Gastrointestinal bleeding is a potential drawback of NSAIDs treatment. Bleeding may necessitate additional endoscopic or surgical intervention with longer length of stay and increased costs. The mechanism is related to the effect on thromboxane A2 (TXA2) that is an agonist for circulating platelet activation [55]. NSAIDs decrease PGs synthesis with direct interference on arachidonic acid (AA) metabolism and consequent reduced TXA2 synthesis. By preventing TXA2 production, platelet aggregation is inhibited with a potential increase in bleeding rate. In our preliminary analysis no differences were found in term of postoperative GIB. This is similar to Hirano and colleagues that described no differences (0.3% vs. 0.4%; p = 0.242) [36] while Kim et al. stated higher rates of gastrointestinal bleeding (2.1% vs. 0.7%; p = 0.005) in patients assuming NSAIDs [37]. Again, no differences were found in terms of NSAIDs induced AKI. This is similar to what described by Hirano et al. (0.6% vs. 0.7%; p = 0.26) [36] and Kawakami et al. (1% vs. 1%; p = ns) [33] that reported comparable rates of AKI. Notably, a robust quantitative synthesis was not practicable since studies are few and data sparce. Therefore, evidence is unclear while future trials are warranted to shed the light onto these topics.

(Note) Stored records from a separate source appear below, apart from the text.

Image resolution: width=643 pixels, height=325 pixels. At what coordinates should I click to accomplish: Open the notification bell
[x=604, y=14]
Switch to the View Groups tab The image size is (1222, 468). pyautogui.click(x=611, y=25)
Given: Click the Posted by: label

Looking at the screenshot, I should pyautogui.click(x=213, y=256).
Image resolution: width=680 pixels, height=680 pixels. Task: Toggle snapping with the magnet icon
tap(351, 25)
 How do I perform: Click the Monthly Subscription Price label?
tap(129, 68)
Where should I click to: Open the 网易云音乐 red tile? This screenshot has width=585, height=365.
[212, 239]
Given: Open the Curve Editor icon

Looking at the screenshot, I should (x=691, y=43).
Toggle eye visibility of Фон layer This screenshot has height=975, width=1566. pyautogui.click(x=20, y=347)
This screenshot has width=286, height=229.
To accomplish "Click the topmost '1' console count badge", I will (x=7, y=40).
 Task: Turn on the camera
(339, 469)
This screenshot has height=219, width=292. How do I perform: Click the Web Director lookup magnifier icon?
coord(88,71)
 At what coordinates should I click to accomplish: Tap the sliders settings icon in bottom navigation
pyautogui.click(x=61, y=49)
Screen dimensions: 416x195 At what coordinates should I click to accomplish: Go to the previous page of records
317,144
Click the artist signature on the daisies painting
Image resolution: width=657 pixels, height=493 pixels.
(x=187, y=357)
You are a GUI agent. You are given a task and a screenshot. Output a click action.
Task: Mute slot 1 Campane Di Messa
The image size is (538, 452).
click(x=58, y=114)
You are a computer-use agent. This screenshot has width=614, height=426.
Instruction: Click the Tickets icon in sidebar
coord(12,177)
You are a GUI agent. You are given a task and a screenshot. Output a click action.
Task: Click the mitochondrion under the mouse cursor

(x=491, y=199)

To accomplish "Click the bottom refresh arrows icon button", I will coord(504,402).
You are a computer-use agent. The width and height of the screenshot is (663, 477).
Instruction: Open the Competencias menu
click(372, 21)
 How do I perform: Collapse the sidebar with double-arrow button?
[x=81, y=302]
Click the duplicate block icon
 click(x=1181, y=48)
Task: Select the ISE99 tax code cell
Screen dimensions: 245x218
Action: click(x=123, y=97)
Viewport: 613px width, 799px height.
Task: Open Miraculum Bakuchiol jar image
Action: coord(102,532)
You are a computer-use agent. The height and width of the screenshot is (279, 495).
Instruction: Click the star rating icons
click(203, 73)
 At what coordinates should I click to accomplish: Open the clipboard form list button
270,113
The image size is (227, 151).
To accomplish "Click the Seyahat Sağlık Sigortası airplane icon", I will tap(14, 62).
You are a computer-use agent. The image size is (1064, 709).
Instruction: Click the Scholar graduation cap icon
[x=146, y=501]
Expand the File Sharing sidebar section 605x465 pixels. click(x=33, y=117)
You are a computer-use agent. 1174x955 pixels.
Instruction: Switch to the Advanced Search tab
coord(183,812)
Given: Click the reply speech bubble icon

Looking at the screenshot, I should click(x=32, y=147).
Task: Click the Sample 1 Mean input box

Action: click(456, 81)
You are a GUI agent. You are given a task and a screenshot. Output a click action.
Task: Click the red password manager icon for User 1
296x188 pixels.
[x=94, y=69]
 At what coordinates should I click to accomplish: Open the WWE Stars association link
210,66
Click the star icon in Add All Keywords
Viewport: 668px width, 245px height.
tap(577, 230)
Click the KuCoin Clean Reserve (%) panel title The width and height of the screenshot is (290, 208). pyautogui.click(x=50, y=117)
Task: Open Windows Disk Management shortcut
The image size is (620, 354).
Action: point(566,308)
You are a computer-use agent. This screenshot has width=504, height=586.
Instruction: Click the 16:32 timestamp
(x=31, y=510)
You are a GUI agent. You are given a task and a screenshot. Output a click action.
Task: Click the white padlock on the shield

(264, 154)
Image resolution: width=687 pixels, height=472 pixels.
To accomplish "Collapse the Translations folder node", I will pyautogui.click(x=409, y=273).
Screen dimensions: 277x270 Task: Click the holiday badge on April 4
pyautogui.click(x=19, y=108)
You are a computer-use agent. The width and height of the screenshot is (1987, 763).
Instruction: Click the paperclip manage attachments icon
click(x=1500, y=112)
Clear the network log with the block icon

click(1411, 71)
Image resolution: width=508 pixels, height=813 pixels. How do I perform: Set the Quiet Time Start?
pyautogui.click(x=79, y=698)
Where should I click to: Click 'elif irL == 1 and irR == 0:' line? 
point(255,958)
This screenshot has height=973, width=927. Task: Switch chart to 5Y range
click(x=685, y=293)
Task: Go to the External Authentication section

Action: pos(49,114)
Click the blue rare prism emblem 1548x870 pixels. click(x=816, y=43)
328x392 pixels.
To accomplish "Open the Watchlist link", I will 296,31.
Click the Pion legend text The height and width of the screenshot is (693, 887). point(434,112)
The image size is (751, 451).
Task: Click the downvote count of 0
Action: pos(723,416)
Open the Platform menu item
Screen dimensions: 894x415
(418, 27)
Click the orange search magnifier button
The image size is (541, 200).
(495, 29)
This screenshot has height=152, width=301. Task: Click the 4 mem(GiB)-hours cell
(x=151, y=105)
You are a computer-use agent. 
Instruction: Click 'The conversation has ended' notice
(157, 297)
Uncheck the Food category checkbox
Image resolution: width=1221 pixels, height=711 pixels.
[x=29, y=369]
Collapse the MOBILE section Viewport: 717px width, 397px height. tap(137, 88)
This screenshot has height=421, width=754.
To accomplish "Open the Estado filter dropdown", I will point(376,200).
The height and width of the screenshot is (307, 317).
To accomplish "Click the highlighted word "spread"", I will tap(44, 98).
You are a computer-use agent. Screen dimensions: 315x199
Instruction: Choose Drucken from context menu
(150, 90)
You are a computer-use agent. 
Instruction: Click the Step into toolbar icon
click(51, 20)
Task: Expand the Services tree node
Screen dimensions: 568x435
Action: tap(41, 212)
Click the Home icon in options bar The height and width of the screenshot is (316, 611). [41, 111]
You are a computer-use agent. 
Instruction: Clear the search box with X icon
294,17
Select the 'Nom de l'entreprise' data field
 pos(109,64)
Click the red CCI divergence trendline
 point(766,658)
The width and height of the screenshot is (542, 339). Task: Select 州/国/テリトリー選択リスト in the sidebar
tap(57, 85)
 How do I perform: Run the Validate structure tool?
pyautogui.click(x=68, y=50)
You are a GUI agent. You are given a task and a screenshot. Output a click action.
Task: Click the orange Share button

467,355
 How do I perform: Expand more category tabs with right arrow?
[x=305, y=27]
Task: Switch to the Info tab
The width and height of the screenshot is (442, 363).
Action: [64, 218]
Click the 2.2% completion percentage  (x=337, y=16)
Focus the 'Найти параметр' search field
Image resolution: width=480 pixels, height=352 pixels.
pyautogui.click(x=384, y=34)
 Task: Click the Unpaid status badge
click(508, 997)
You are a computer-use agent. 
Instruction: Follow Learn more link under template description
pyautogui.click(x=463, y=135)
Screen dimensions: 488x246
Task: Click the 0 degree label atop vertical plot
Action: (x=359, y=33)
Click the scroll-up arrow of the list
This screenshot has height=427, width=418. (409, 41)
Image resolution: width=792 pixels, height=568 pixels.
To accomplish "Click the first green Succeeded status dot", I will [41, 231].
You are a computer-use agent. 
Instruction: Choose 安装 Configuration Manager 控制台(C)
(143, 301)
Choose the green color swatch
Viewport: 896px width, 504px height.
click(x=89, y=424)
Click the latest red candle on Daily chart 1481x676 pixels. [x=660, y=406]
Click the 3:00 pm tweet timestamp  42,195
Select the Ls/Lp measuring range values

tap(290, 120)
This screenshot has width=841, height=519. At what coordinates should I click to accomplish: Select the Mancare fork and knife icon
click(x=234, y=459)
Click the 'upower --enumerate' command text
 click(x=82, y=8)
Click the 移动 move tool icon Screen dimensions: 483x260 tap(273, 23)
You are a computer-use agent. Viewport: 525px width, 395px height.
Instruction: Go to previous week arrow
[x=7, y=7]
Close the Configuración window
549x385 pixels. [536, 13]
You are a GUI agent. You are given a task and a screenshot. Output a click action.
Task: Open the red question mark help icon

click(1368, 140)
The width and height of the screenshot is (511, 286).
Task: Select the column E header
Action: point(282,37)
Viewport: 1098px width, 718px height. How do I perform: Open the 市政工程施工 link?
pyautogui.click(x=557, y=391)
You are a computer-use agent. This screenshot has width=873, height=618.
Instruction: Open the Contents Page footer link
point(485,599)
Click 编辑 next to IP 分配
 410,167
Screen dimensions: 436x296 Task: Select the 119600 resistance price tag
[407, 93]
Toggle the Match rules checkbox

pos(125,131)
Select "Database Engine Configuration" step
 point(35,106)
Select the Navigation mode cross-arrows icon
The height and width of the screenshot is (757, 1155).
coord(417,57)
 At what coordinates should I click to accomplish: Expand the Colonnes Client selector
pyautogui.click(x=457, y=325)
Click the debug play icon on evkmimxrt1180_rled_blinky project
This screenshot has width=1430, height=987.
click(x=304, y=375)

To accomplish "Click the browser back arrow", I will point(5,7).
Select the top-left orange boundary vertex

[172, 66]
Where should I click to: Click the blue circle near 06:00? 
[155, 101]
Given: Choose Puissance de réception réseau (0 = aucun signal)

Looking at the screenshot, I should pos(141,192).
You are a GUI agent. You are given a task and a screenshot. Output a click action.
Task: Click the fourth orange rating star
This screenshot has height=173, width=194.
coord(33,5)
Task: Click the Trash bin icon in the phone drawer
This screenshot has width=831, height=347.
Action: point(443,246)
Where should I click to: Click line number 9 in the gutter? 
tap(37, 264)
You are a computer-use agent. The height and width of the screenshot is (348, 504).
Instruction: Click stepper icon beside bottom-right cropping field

To the best of our knowledge, this is the first meta-analysis analyzing the association between NSAIDs administration and AL in the setting of esophago-gastric surgery. We acknowledge several limitations, particularly those commonly discussed in the meta-analysis including observational studies. First, the large majority of studies did not have the standardized protocols for surgical techniques and perioperative analgesic protocols. Second, because different formulations and heterogeneous treatment duration our results might not be generalizable while a possible dose–response relationship could not be excluded. Third, the definitions and classifications of AL varied between included articles. Finally, we were not able to assess the hospital volume and experience of operating surgeons.

Conclusions

NSAIDs administration for postoperative analgesia seems not associated with an increased risk for AL after esophago-gastric surgery. NSAIDs could be safely employed in the postoperative period as key component of multimodal analgesia for pain control in the setting of upper GI surgery.